_Stored items:_
========================================

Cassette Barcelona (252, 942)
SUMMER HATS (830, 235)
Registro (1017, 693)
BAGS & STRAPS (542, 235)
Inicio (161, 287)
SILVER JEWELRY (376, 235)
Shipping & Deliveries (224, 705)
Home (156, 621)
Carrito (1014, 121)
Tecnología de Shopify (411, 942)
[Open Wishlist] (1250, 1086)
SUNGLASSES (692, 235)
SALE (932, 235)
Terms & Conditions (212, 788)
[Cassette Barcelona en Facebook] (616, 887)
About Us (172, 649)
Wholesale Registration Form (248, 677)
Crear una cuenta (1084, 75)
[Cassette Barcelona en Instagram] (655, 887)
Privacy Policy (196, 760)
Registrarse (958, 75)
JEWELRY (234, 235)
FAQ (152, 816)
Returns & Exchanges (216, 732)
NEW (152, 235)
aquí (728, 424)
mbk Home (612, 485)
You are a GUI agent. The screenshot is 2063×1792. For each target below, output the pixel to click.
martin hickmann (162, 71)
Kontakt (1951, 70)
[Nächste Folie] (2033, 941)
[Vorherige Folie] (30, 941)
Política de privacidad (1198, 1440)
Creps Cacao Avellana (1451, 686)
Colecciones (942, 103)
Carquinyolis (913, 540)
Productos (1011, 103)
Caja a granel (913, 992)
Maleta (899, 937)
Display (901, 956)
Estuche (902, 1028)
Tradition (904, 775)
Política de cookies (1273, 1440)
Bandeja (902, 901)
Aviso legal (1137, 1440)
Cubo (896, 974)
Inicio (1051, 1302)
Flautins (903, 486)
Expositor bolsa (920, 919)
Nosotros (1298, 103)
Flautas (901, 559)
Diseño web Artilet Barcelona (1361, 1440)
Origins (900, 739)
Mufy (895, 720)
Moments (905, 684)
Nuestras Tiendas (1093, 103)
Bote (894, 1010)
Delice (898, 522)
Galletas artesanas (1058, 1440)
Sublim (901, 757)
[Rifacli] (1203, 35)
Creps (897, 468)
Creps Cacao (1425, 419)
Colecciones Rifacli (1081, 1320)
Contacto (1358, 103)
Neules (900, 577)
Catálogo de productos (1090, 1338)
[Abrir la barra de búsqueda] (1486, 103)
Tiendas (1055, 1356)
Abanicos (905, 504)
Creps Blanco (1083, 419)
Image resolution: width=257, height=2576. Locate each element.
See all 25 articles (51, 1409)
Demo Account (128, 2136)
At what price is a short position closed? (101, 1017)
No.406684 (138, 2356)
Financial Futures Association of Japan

========================================

Give again exactly, and only, the lines above starting at the one with "SILVER JEWELRY (376, 235)" and ending at the one with "Crear una cuenta (1084, 75)".

_RESULT FOR THIS TASK:_
SILVER JEWELRY (376, 235)
Shipping & Deliveries (224, 705)
Home (156, 621)
Carrito (1014, 121)
Tecnología de Shopify (411, 942)
[Open Wishlist] (1250, 1086)
SUNGLASSES (692, 235)
SALE (932, 235)
Terms & Conditions (212, 788)
[Cassette Barcelona en Facebook] (616, 887)
About Us (172, 649)
Wholesale Registration Form (248, 677)
Crear una cuenta (1084, 75)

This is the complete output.